Well this includes lots of traffic We dont really want so lets ignore all traffic with other domain controllers.

Import-Module ActiveDirectory
$DomainControllerIPs =  Get-ADDomainController -Filter * |? {$_.name -ne $Env:computername}| Select-Object -ExpandProperty Hostname |ForEach-Object {[System.Net.Dns]::GetHostAddresses($_)| Select-Object -ExpandProperty IPAddressToString}
[string]::Join("`nAND`n", ($DomainControllerIPs |% {'IPv4.SourceAddress != '+$_}))

Add the output with an AND OUTPUT GOES HERE to the end.

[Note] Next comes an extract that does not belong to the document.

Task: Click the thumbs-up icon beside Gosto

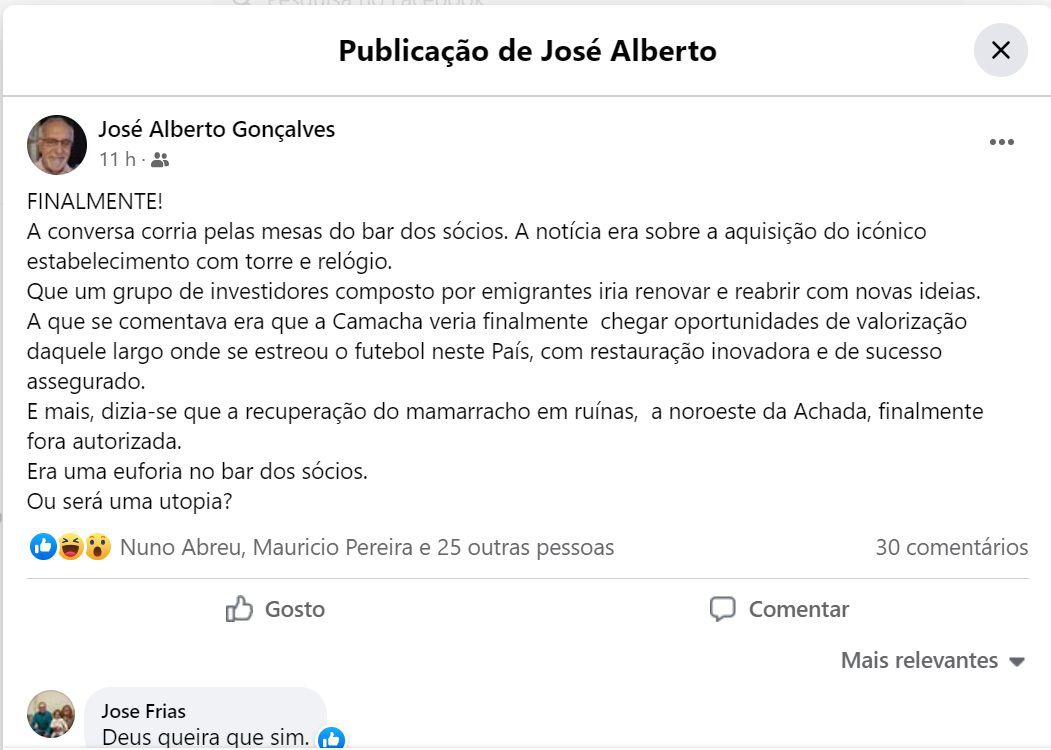Action: (x=239, y=609)
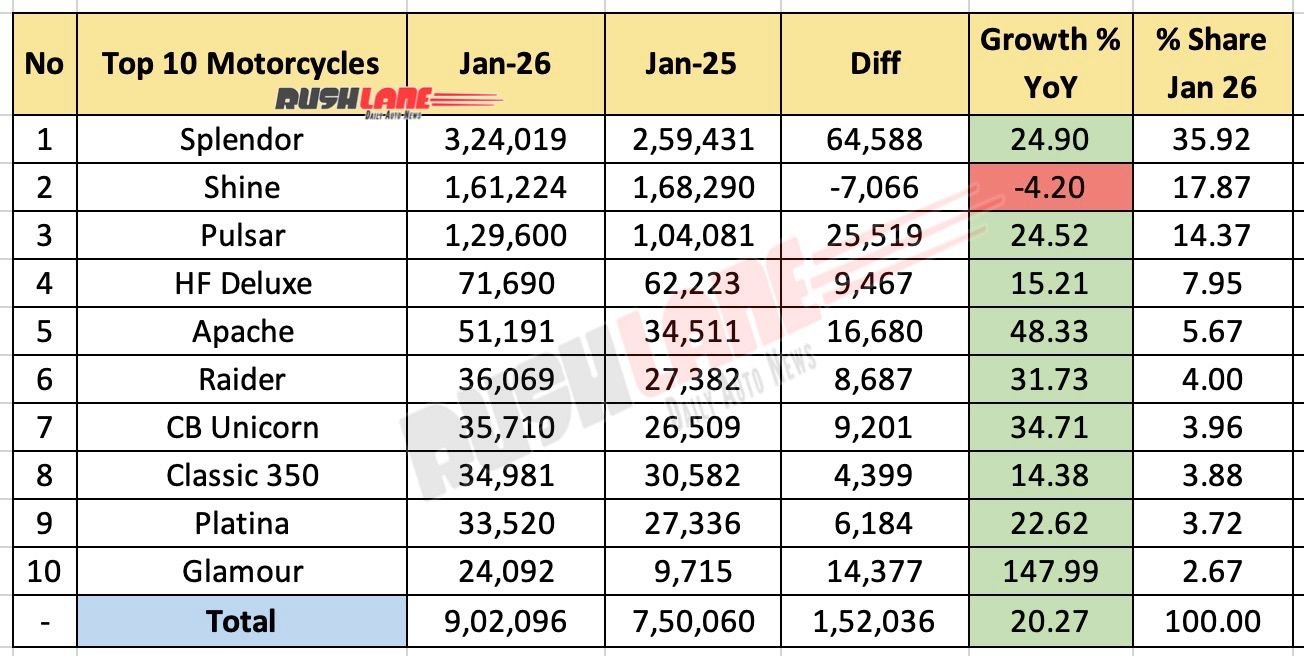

So it will look like this:

TCP.Flags.Syn == 1
AND
IPv4.DestinationAddress == Global.IpConfig.LocalIpv4Address
AND
(
TCP.Port == 389 or UDP.Port == 389
or
TCP.Port == 3268 or UDP.Port == 3268
or
TCP.Port == 636 or UDP.Port == 636 // SSL
or
TCP.Port == 3269 or UDP.Port == 3269 // SSL 
)
AND
IPv4.SourceAddress != 192.168.1.11 AND IPv4.SourceAddress != ::1 AND IPv4.SourceAddress != 192.168.2.22

But wait, what is ::1 doing in there? Well if you have IPv6 the resolver will return that IP, so don’t worry. Now just lets see who talks with the server. And migrate make sure they don’t have any static entries pointing at this Domain Controller.

Update 30/1, added requirement of synflag to reduce packets to only initial.